> Exercices à faire:
1: Recopiez mot pour mot le passage de l'entretien avec Choi Juhyun qui va de « Mes personnages sont » jusqu'à « l’histoire soit mouvante. » inclus.
2: Mettez sous forme de tableau Markdown les lignes des données fournies, depuis la première jusqu'à celle qui contient « Action: tap(1145, 286) » incluse, sans les lignes vides. Prenez deux colonnes, « N° » pour le numéro et « Ligne » pour le texte de la ligne.

Choi Juhyun, rêves et souvenirs d’une Coréenne
Avec Sous la peau du loup, la Sud-Coréenne Choi Juhyun nous emmène au gré de ses rêveries mêlées de souvenirs, au fil d’un dessin éthéré à l’encre de Chine, qui se passe de bulles. On suit une main coupée, une troupe de théâtre ou encore des soldats, tout en percevant le tragique qui se cache derrière l’absurde. On s’attend à rencontrer une jeune femme timide et sensible, dégageant autant de poésie que son trait. Raté, car cette auteure – aujourd’hui installée à Poitiers, où elle travaille dans un cinéma d’art et d’essai – tient plutôt du clown, bouille ronde et yeux vifs inclus, et rit aux éclats toutes les cinq minutes…
On évolue dans votre livre comme dans un rêve, sans toujours comprendre ce qu’on lit. Que s’y passe-t-il ?
Mes personnages sont en train de perdre leur identité et leur envie de vivre. Le récit est assez déstabilisant pour le lecteur, qui doit se laisser porter par ce qui arrive. L’intérêt pour lui est d’interpréter les choses, d’ouvrir des portes. J’avais envie de poser une situation, et de laisser ensuite les gens l’explorer, se l’approprier. Ce livre comporte une dimension historique et une autre psychologique, il est un peu surréaliste et onirique. On y croise plusieurs personnages aux âges et profils différents, qui entrent dans un restaurant ou un tiroir… Il faut pour s’y plonger accepter des logiques un peu bizarres, des emboîtements narratifs à la manière des poupées russes. Je souhaitais que l’on se sente perdu, que l’histoire soit mouvante.

> Données fournies:
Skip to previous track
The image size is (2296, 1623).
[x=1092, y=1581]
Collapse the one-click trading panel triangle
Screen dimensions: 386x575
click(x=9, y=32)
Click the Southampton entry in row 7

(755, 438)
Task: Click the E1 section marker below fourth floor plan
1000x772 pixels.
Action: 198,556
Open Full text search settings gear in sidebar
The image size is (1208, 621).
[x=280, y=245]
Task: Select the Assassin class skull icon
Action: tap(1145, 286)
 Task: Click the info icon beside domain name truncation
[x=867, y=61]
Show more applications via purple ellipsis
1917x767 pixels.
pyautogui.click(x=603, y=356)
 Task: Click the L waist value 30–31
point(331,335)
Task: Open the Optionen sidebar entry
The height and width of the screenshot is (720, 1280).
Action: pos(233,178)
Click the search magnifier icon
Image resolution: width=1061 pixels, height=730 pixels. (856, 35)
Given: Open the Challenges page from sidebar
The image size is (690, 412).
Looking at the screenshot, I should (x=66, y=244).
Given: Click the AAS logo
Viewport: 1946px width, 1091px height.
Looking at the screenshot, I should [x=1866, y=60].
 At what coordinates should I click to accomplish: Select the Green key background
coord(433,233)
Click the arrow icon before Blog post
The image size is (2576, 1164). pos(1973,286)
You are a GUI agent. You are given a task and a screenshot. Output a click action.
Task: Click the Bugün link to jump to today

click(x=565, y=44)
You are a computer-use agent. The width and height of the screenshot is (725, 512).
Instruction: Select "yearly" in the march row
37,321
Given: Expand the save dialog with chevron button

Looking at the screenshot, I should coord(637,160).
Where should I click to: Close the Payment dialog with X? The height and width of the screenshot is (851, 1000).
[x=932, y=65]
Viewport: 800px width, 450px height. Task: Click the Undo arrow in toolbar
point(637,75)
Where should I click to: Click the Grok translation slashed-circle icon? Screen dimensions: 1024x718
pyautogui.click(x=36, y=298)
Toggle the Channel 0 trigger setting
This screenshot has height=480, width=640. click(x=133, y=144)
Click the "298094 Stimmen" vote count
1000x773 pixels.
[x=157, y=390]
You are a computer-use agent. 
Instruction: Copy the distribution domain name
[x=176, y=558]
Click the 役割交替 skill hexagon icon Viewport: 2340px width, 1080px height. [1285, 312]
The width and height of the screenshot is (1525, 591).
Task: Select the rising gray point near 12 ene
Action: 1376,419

> Les corrigés:
1:
Mes personnages sont en train de perdre leur identité et leur envie de vivre. Le récit est assez déstabilisant pour le lecteur, qui doit se laisser porter par ce qui arrive. L’intérêt pour lui est d’interpréter les choses, d’ouvrir des portes. J’avais envie de poser une situation, et de laisser ensuite les gens l’explorer, se l’approprier. Ce livre comporte une dimension historique et une autre psychologique, il est un peu surréaliste et onirique. On y croise plusieurs personnages aux âges et profils différents, qui entrent dans un restaurant ou un tiroir… Il faut pour s’y plonger accepter des logiques un peu bizarres, des emboîtements narratifs à la manière des poupées russes. Je souhaitais que l’on se sente perdu, que l’histoire soit mouvante.

2:
| N° | Ligne |
|---|---|
| 1 | Skip to previous track |
| 2 | The image size is (2296, 1623). |
| 3 | [x=1092, y=1581] |
| 4 | Collapse the one-click trading panel triangle |
| 5 | Screen dimensions: 386x575 |
| 6 | click(x=9, y=32) |
| 7 | Click the Southampton entry in row 7 |
| 8 | (755, 438) |
| 9 | Task: Click the E1 section marker below fourth floor plan |
| 10 | 1000x772 pixels. |
| 11 | Action: 198,556 |
| 12 | Open Full text search settings gear in sidebar |
| 13 | The image size is (1208, 621). |
| 14 | [x=280, y=245] |
| 15 | Task: Select the Assassin class skull icon |
| 16 | Action: tap(1145, 286) |